Netcat version | Without -q | With -q 5 |
---|---|---|
Ubuntu 10.04 (OpenBSD netcat (Debian patchlevel 1.89-3ubuntu2)) | Sends contents of stdin + FIN; quits immediately, doesn't wait for response | Sends contents of stdin, waits 5 seconds, sends FIN and quits |
Debian 6.0 (nc [v1.10-38]) | Sends contents of stdin, waits for response. Never sends FIN (ie leaves connection open). | Sends contents of stdin + FIN; waits for either FIN from statsd, or 5 seconds, whichever comes first, and quits |
Mac OS X 10.6 (nc -h gives no version info) | Sends contents of stdin + FIN; waits for statsd to respond and close connection before quitting | Does not support the -q option. |
It seems that of the three netcat implementations I tested, they were all different in some way. The OS X nc seems most convenient -- it always closes the outgoing connection fast, but waits for the incoming data rather than quitting immediately. However, the lack of a timeout is dangerous -- without one, if statsd hangs, you will hang too. The Ubuntu nc is most painful -- you need to guess a timeout, but since you will always wait for the full timeout, you are punished for allowing a safety margin. And the debian nc is inconsistent: sometimes is closes the outgoing connection fast, and sometimes it doesn't, depending on whether you set the -q option.
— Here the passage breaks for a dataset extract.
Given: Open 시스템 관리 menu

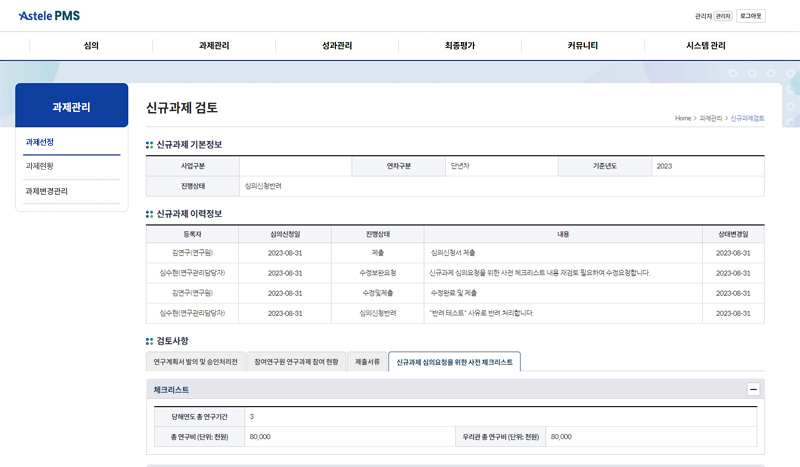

Overall, the most convenient for screwing around is the OS X nc; but I would suggest the most robust usage is debian nc with a timeout set.
The ubuntu nc is singularly unfit for usage with echo in this way. What's amusing is that their man page even recommends this usage:
$ echo -n "GET / HTTP/1.0\r\n\r\n" | nc host.example.com 80
It also misses the -e option from echo to actually interpret the control characters correctly. If you try this with ubuntu nc against any but the fastest server, you won't get a response:
$ # ubuntu 10.04
$ echo -en "GET / HTTP/1.0\r\n\r\n" | nc www.google.com 80
$
As compared to the expected behaviour:
$ # debian 6.0
$ echo -en "GET / HTTP/1.0\r\n\r\n" | nc www.google.com 80
HTTP/1.0 302 Found
Location: http://www.google.co.uk/
Cache-Control: private
Content-Type: text/html; charset=UTF-8
#...etc...
Summary
There are many flavours of nc out there, each with slightly different treatments of how to close a TCP connection. If you're getting unexpected behaviour from piping echo into netcat, it may be due to odd connection teardown in your netcat.
Acknowledgements
Thanks to bob for helping dig some of this stuff out, and for suggesting I try different netcat implementations. Thanks to the stanford networking course for teaching me solid foundations to draw on while investigating this.